▶ _Jobs_:
**a)** In the forum thread on singlespeed and internally geared hubs, change every "trails" to "routes" and give the passage starting at "## itsdoable (Jan" and ending at "or under geared.".
**b)** Answer these questions from the forum thread on singlespeed and internally geared hubs:
(i) Which hub became available and tipped the scales for the rider who injured a knee?
(ii) How many gears does the Rohloff offer, as described in the thread?
(iii) What gear setup did the Fisher Rig SS rider use?
**c)** Summarize the forum thread on singlespeed and internally geared hubs in two sentences.

# Is Singlespeed the Gateway Drug to IGH use?



## forwardcomponents (Dec 2, 2008)

I am curious about how IGH users came to experiment with this rare gearing system for off road use. Did you try Singlespeed first, then decide that the smplicity was nice, but a few gears would be more versatile, or did you go from a derailleur geared system directly to Internally Geared Hubs?


----------



## presslab (Jan 5, 2007)

I rode singlespeed for a while and I really enjoyed the robustness and simplicity. Then I blew out my knee, tore the ACL, MCL, & meniscus and I couldn't handle singlespeed anymore.

I rode my geared bike but I longed for the singlespeed simplicity. When the Alfine 501 became available it tipped the scales and I've been riding it for almost a year now.


----------



## bsdc (May 1, 2006)

I tried SSing and didn't like it much. I understand the idea of the simplicity but I like to sit and spin up hills and I don't like to coast the flats and downhills.

I think it was more the frustration of fiddling with a 3x9 derailleur system that brought me to a Rohloff. The idea of one shifter with 14 evenly spaced gears sounded perfect. I read one post that described IGHs as being like SSing, except you always have the perfect gear at hand. I kind of agree. It really does make gearing almost a non-issue while riding and lets you just pedal and enjoy the ride.


----------



## brianko (Jan 27, 2008)

I started off with a Fisher Rig SS, naively longing for the days as a kid that all of our bikes were SS. Rode local trails for a year, but got tired of pumping like hell on straight runs with a 32/18 setup. If I only had one gear higher and lower...

Did a lot of research on 1x9 conversions. Was put off by (1) no cable stops on frame; (2) fragility of derailleur hangers; and (3) voodoo required with bashguards, chain tensioners, etc. to keep chain from jumping off. I was surprised to find IGHs still being made, found that Shimano made an 8-speed IGH, and well, the rest was history -- I'm addicted.


----------



## itsdoable (Jan 6, 2004)

I was planning to get a Rohloff, but I wanted a dérailleurless/tensionerless setup. So I looked for an SS frame (since Rohloff specific frames were extremely rare). Ended up buying a new scratch & dented Brodie Unibomber compete, but never got around to putting the Rohloff on it.

However, I was riding SS back when I delivered newspapers as a kid.


----------



## forwardcomponents (Dec 2, 2008)

I have never been a singlespeed purist. I take a pragmatic approach. Some trails require a full range of gears, some trails allow you to run a single gear, some trails allow you ride with a limited gear range. I think the limited range option is where internally geared hubs are appropriate. You get the simplicity and reliability of a singlespeed setup, but enough gears to keep you from being over or under geared.

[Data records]
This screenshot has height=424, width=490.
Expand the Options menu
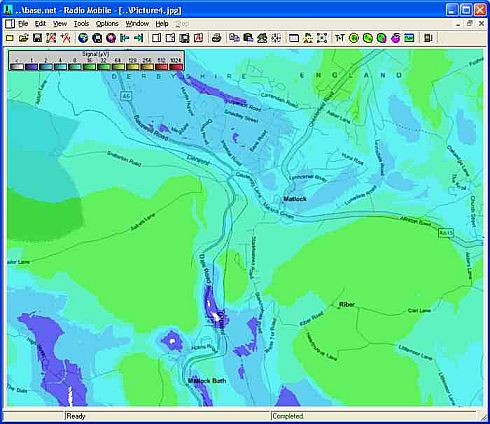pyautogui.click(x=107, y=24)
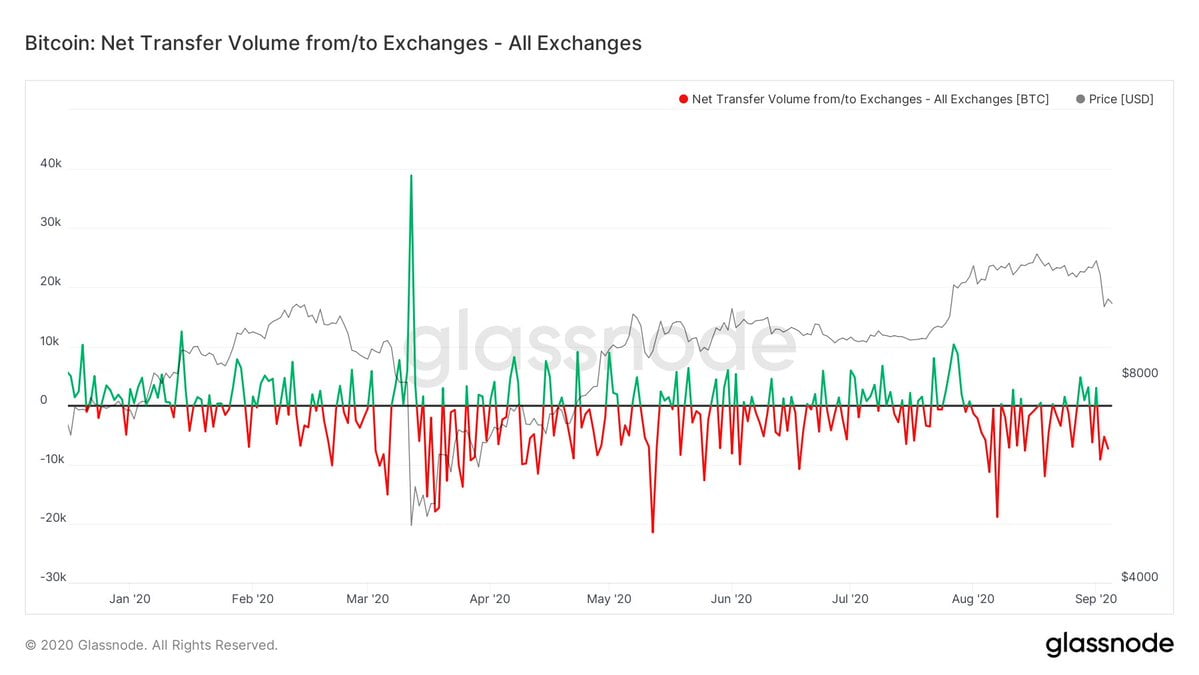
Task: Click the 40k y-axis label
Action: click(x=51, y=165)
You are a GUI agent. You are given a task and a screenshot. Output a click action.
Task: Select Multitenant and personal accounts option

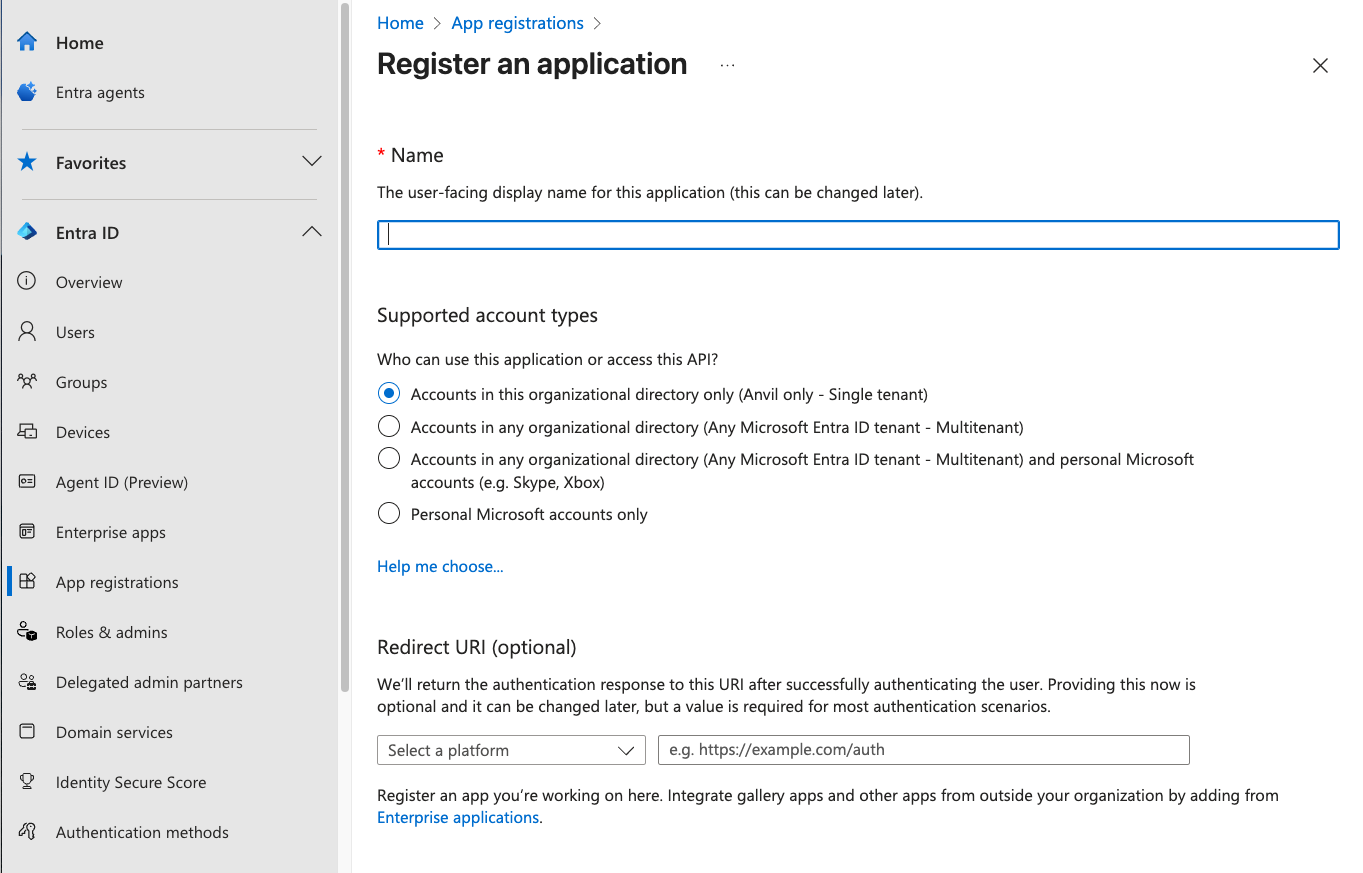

▶ _Expected results_:
**a)**
## itsdoable (Jan 6, 2004)

I was planning to get a Rohloff, but I wanted a dérailleurless/tensionerless setup. So I looked for an SS frame (since Rohloff specific frames were extremely rare). Ended up buying a new scratch & dented Brodie Unibomber compete, but never got around to putting the Rohloff on it.

However, I was riding SS back when I delivered newspapers as a kid.


----------



## forwardcomponents (Dec 2, 2008)

I have never been a singlespeed purist. I take a pragmatic approach. Some routes require a full range of gears, some routes allow you to run a single gear, some routes allow you ride with a limited gear range. I think the limited range option is where internally geared hubs are appropriate. You get the simplicity and reliability of a singlespeed setup, but enough gears to keep you from being over or under geared.

**b)**
(i) The Alfine 501.
(ii) 14 evenly spaced gears.
(iii) A 32/18 setup.

**c)** The thread asks whether riders of internally geared hubs came to them by way of singlespeed or directly from derailleur systems. Replies describe different paths: some singlespeed riders wanted more gears after a knee injury or from tiring of pumping on straight runs, one rider was frustrated with a 3x9 derailleur system, and the original poster sees these hubs as giving singlespeed simplicity with a limited gear range.